ニッポン放送の深夜番組『オールナイトニッポン』の放送が始まったのは、いまから50年前のきょう、1967(昭和42)年10月2日の深夜1時のことである。正確にいえば、日付変わって10月3日の午前1時ということになるが、同番組の公式サイトでも番組開始を「10月2日」としており、この日が“記念日”ということになるだろう。

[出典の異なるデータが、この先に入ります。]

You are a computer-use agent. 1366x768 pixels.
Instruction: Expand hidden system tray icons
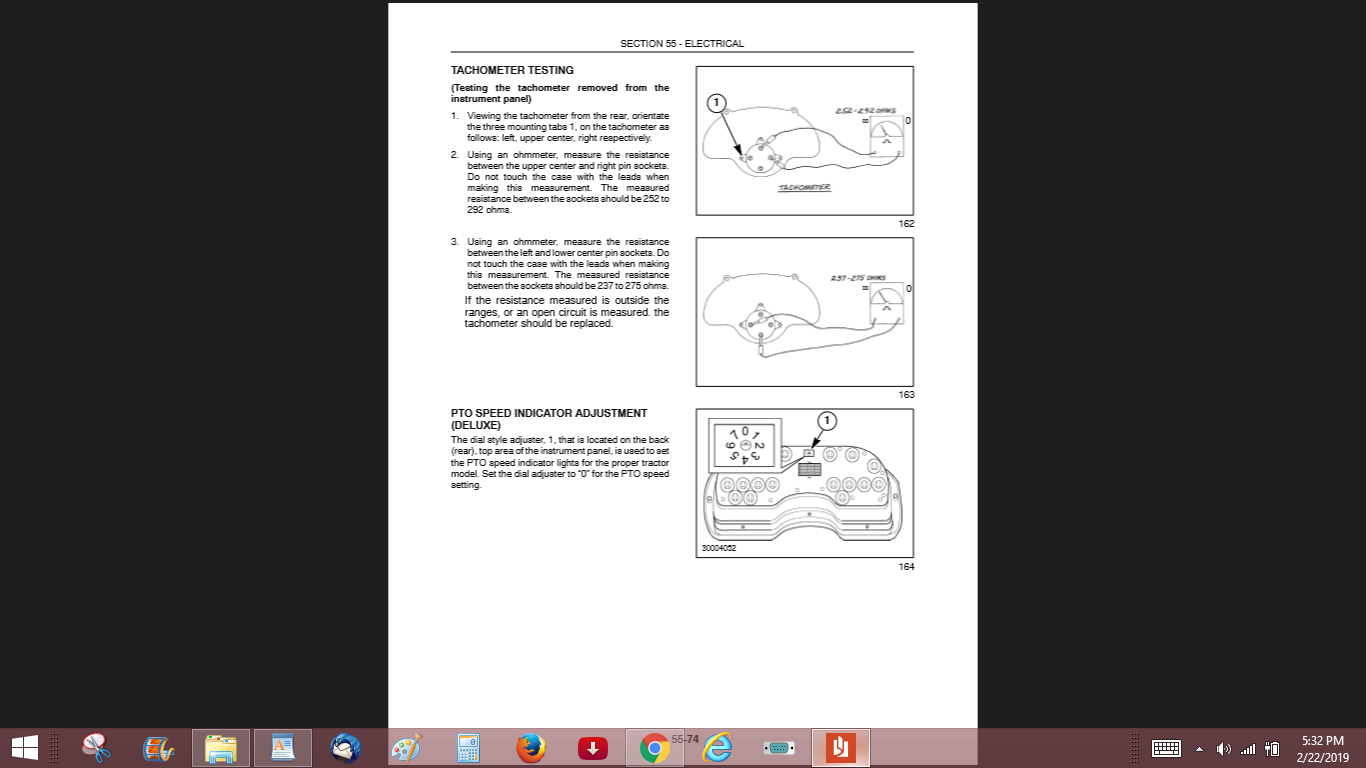coord(1200,748)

第1回でパーソナリティを務めたのは、ニッポン放送社員の糸居五郎(当時46歳)だった。糸居はそれ以前、1954年のニッポン放送開局時より始まった『深夜のDJ』、さらに同局が59年に日本初の終夜放送を始めると同時にスタートした『オールナイト・ジョッキー』を担当。自ら選んだレコードをかけながらしゃべり、番組を進行するディスクジョッキー(DJ)のスタイルを日本のラジオに採り入れた草分けであった。
『オールナイトニッポン』はもともと「手間をかけずに番組をつくる」という発想から生まれたという。これに、曲をかけるのもしゃべるのも何でも一人でこなす糸居のスタイルは見事に合致した。同番組の放送開始当初、新入社員の広報部員として携わり、のちに番組プロデューサーとして活躍した中川公夫は、次のように当時を振り返っている。

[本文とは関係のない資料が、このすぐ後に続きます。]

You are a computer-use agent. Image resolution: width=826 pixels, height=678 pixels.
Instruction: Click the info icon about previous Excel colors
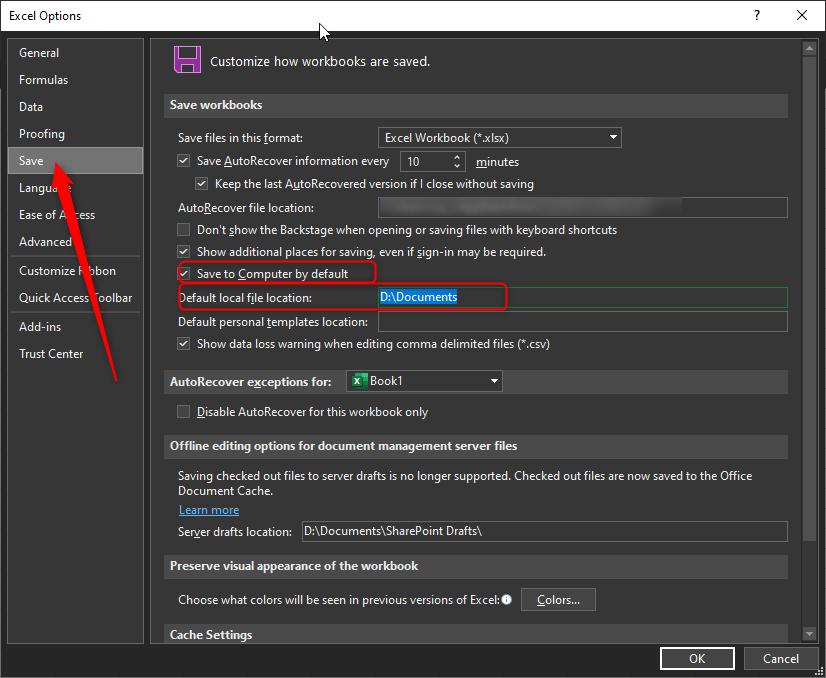[507, 599]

「基本は音楽番組の発想、何をしゃべるかについては自分で考える。リスナーからのハガキを使ってもいいし、自分の身辺で起こったことでもいい。困ったら曲をかければいいというイージーな部分もありましたね。ところが始めてみたら反応がものすごくて、ハガキが予想を遥かに超えてたくさん来た。そのハガキを読み上げているうちにパーソナリティのスタイルが決まっていったんです」(文化放送&ニッポン放送&田家秀樹編『セイ!ヤング&オールナイトニッポン 70年代深夜放送伝説』扶桑社)
番組では糸居のほか、高崎一郎や当時若手だった斉藤安弘、亀渕昭信(のちのニッポン放送社長)など局のアナウンサーやディレクターが各曜日を担当、徹夜で勉強している受験生など若者を中心に支持を集めるようになる。ちょうどテレビの普及により、民放ラジオの広告収入が激減し、新しい聴取者層とスポンサーの開拓が求められていたころだった。『オールナイトニッポン』は、DJスタイルによって若い世代をリスナーに取り込むことで、その要望に応えたのである。
このあと70年代に入ると、『オールナイトニッポン』では、局内の人間から、ミュージシャンやタレントがパーソナリティに起用されるようになり、新たな展開を見せていく。なかにはタモリや所ジョージ、稲川淳二など、まだ無名ながら、ディレクターが面白いと思ってパーソナリティに抜擢するケースも少なくなかった。